All the elected parliamentary representatives of the HDP, a mainly Kurdish  party, are in  prison.  Some 60 mayors of Kurdish towns have been replaced by hand picked Erdogan representatives.
On June 23 there will be a rerun of the Mayoral election that was held on March 31st in Istanbul.  Erdogan's AKP party lost in March but he ‘persuaded’ the Supreme Court to annual the elections and hold them again.
The story of what happened in Cizre in Kurdistan is sickening.  After a siege of the city, Turkish troops entered and poured petrol into basements where civilians were hiding burning 176 people – men, women and children - alive.
Child searching in what is left of his home
No principled supporter of the Palestinians can do anything other than condemn Turkey’s genocidal attacks on the Kurds, both within Turkey and in Syria.
Many Palestinians turn a blind eye to what Turkey does because of the rhetorical attacks from Erdogan on Netanyahu.  However this ignores the reality of Israel’s economic relationship with Turkey for example Turkey’s agreement with Israel on the gas reserves in the Mediterranean.
The devastation in Cizre matches anything in Gaza
One thing is for certain.
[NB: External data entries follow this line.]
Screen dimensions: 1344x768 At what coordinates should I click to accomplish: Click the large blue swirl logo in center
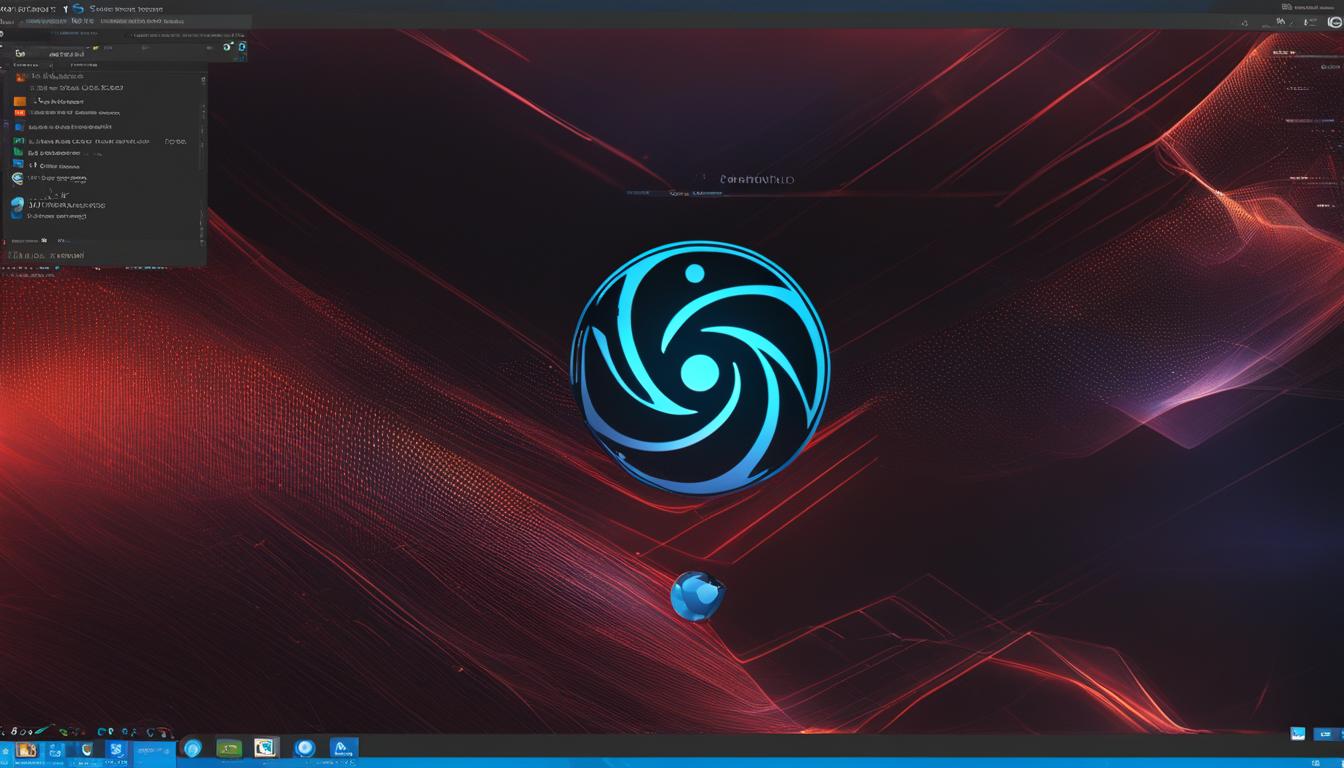click(x=700, y=368)
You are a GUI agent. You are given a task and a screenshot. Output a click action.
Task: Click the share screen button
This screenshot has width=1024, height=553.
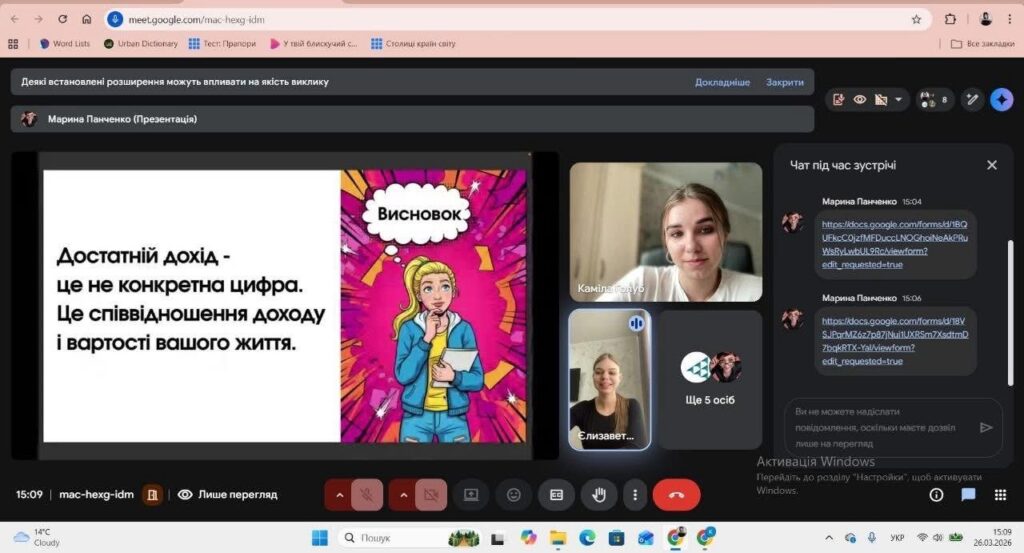(471, 494)
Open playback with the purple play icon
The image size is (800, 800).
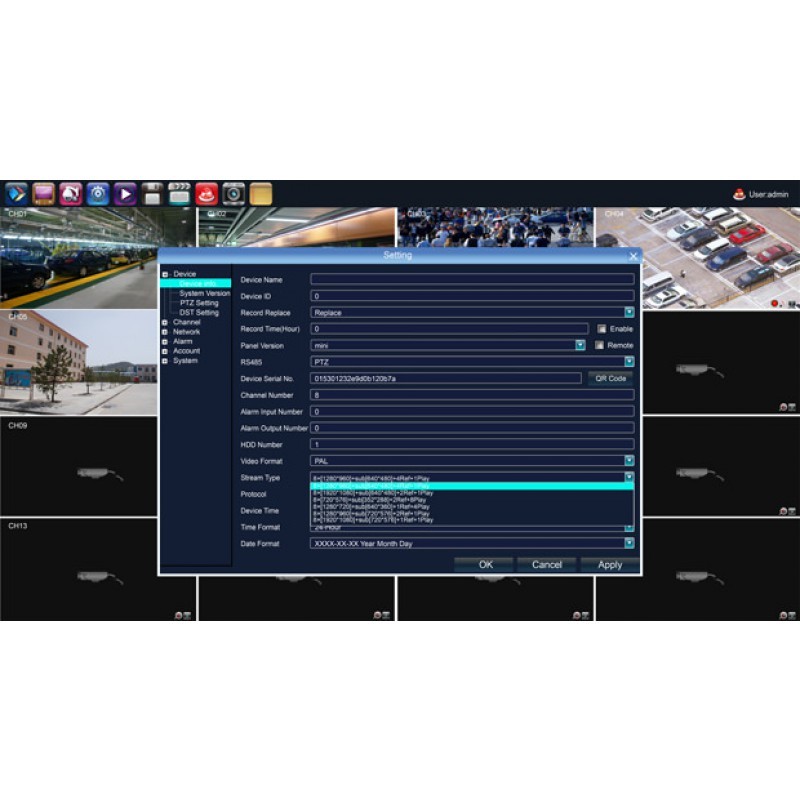click(x=125, y=194)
The existence of dictatorial and repressive regimes like Turkey, which oppress their own people and deny self-determination to the Kurds, cannot be of any benefit to the Palestinians. This should be one of the lessons that should be drawn from the PLO's relationship with repressive Arab regimes before and after Oslo.
What is equally disgraceful is the fact that Britain, the European Union and the United States have declared the PKK, the Kurdish Workers Party, which is fighting Erdogan’s murderous army ‘terrorists’.  If ever there was proof that one man's freedom fighter is another man's terrorist, this is it.
Tony Greenstein 
Turkish 'pacification' in Sizre


Turkish president Recep Tayyip Erdoğan and Israeli prime minister Benjamin Netanyahu continue their familiar feud, using social media and public speeches to blast each other. Meanwhile, #WeAreErdoğan trends on Twitter, as thousands of people claim to stand with the authoritarian Turkish president, while at the same time supporting Palestinians in their struggle.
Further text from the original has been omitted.